# Vetassess outcome positive but help me to understand this



## ShermD (Feb 5, 2016)

Visa 189 skilled independent visa

I've got a positive outcome from vetassess, but I doubt I have fulfilled experience to claim 10 points

DIBP visa requirement for outsiders of australia : In skilled employment for at least five but less than eight years (of the past 10 years) - 10 points will be awarded

Details stated in my outcome letter from vetassess: 

*Skilled migration assessment*
Employment assessed: 08/2011 to 04/2016
Skills Assessment Outcome: Positive

*Points test advice *
Date deemed skilled for Points Test Advice:4/2009
Number of years assessed positively: 8.1

So have I fulfilled the requirement of having more than 5 years? I doubt it because "Employment assessed" under "skilled migration" only has 4 years and 8 months (08/2011 to 04/2016)  ... but what is the purpose of having "Number of years assessed positively: 8.1" ?  

Please help  
Many Thanks


----------



## Jeremy Hooper (Jul 10, 2014)

Read the letter again. Firstly Vetassess only recognise recent work experience in the assessment process. That is, if you had not working in your current occupation for at least 12 months (depending on the stream you are assessed in) then you could not get a positive assessment. That is the first part of your letter. Vetassess then say that you were deemed skilled in April 2009. Therefore you can claim all work experience since then for points. So you will get your 10 points.


----------



## ShermD (Feb 5, 2016)

Jeremy Hooper said:


> Read the letter again. Firstly Vetassess only recognise recent work experience in the assessment process. That is, if you had not working in your current occupation for at least 12 months (depending on the stream you are assessed in) then you could not get a positive assessment. That is the first part of your letter.
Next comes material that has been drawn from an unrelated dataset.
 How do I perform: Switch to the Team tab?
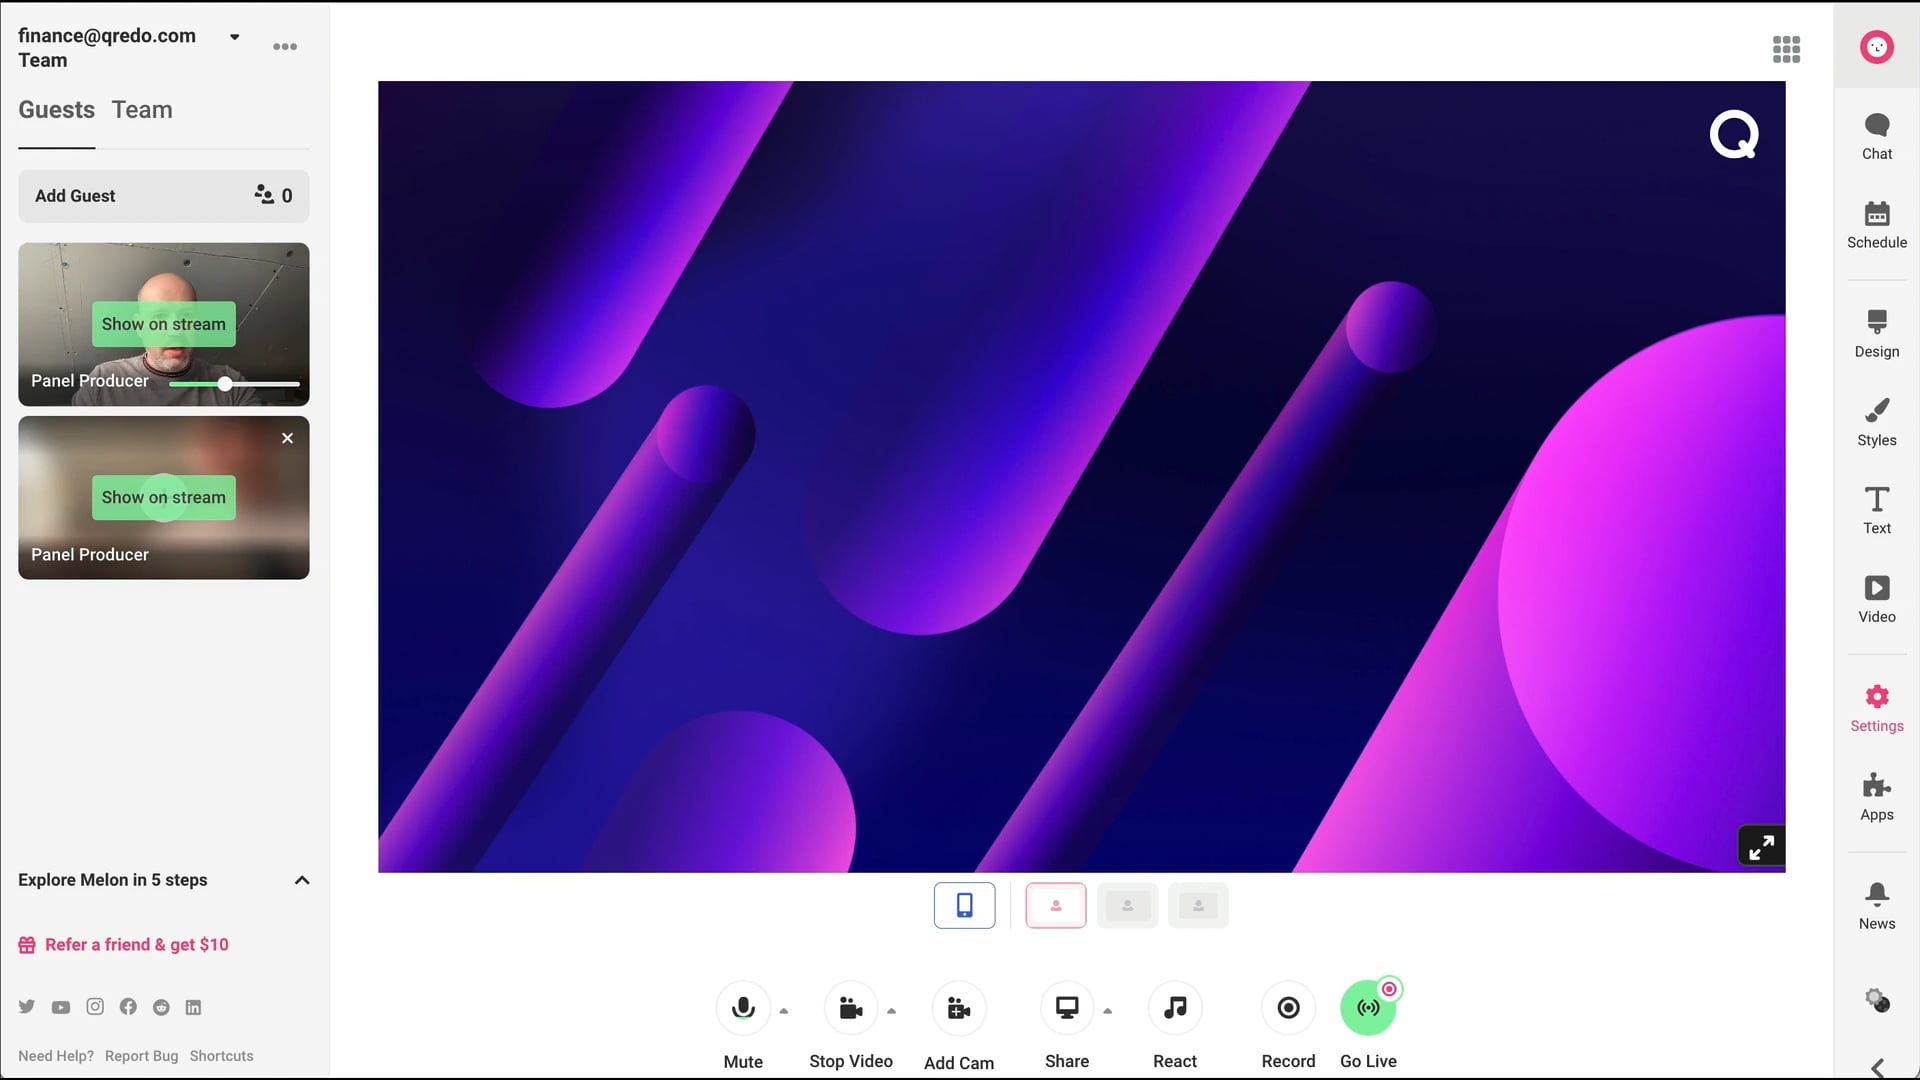(142, 110)
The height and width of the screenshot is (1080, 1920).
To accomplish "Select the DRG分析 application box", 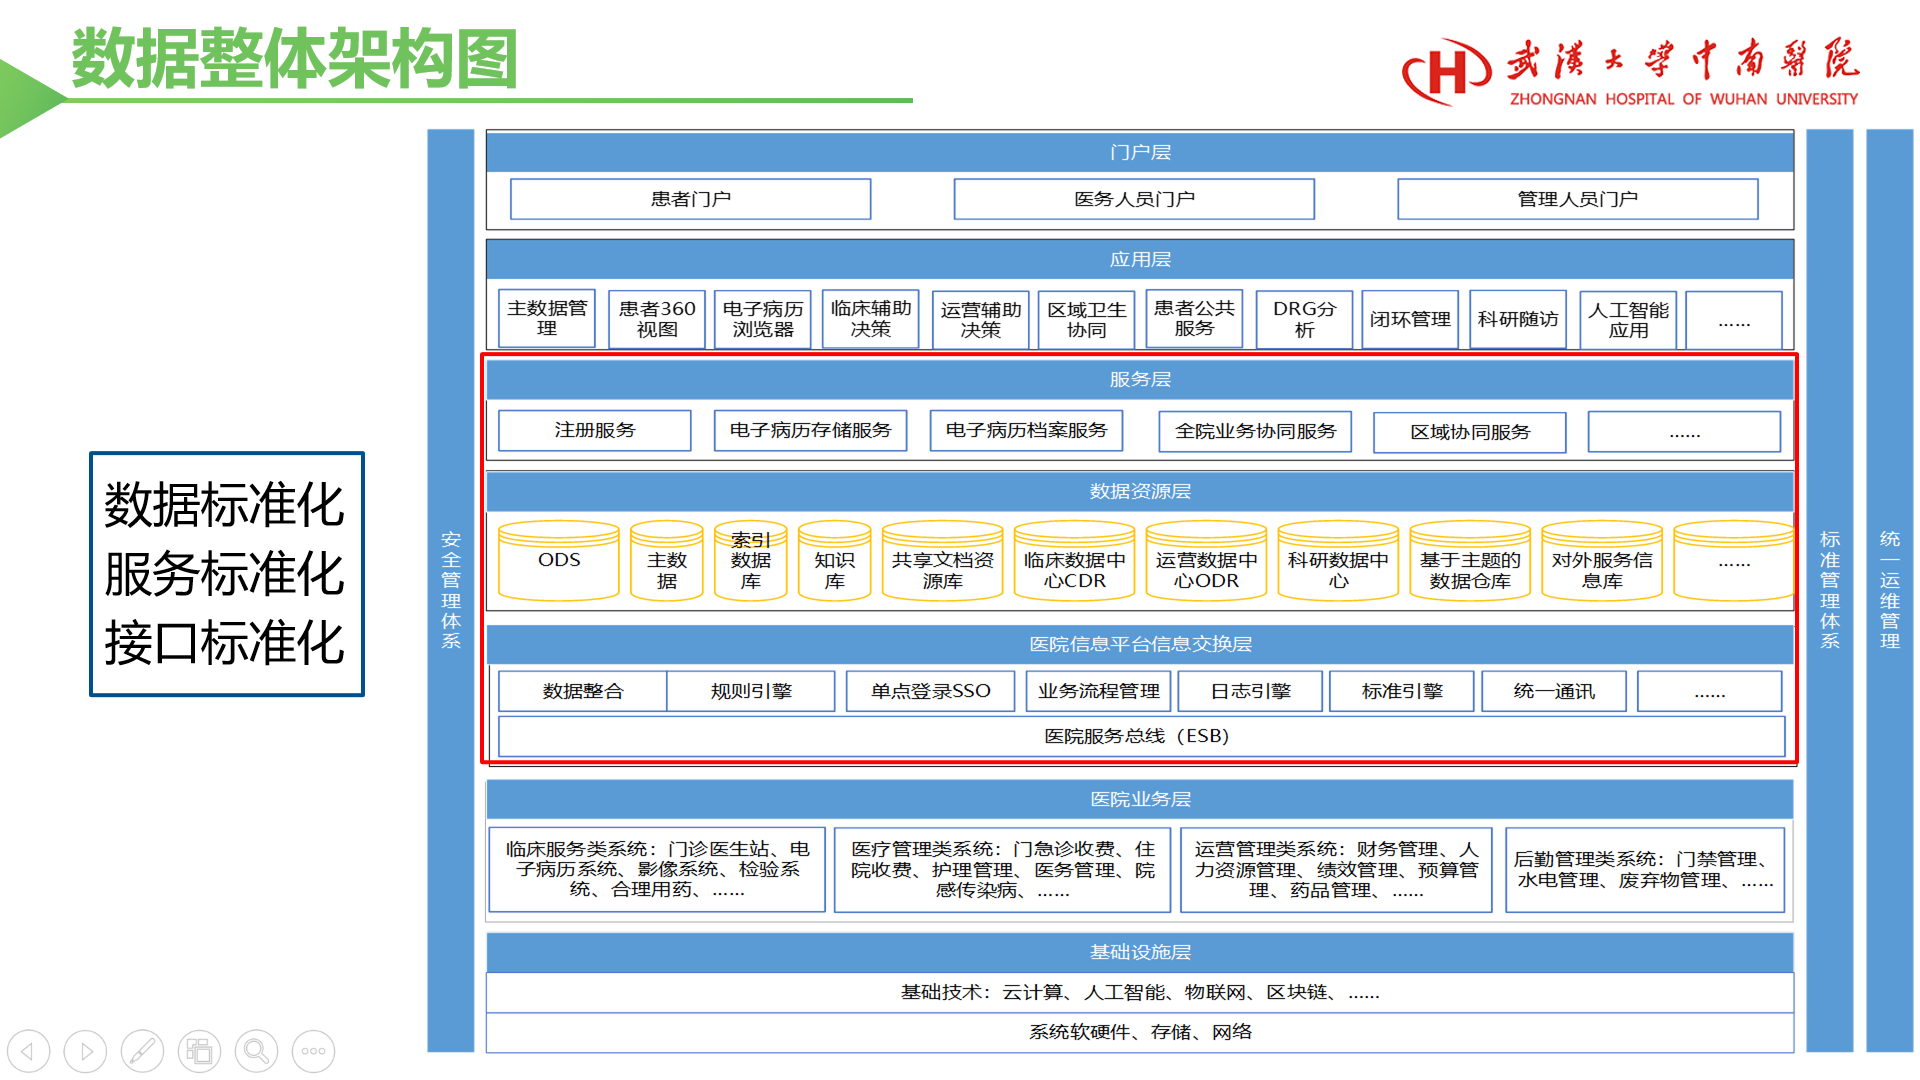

Vetassess then say that you were deemed skilled in April 2009. Therefore you can claim all work experience since then for points. So you will get your 10 points.


Thank you


----------



## Sumaiya Israr (Feb 20, 2017)

Hey can u tell me what questions does VETASSESS ask during telephonic interview as i am waiting for my interview and is expected in few days and i m quite nervous, i am afraid i may make a mistake and get a negative outcome. so please kindly help me out


----------



## ShermD (Feb 5, 2016)

Sumaiya Israr said:


> Hey can u tell me what questions does VETASSESS ask during telephonic interview as i am waiting for my interview and is expected in few days and i m quite nervous, i am afraid i may make a mistake and get a negative outcome. so please kindly help me out


They call you randomly or when they suspect that you don't have something that you claim having. For me, they didn't call me, instead they had contacted my employer.


----------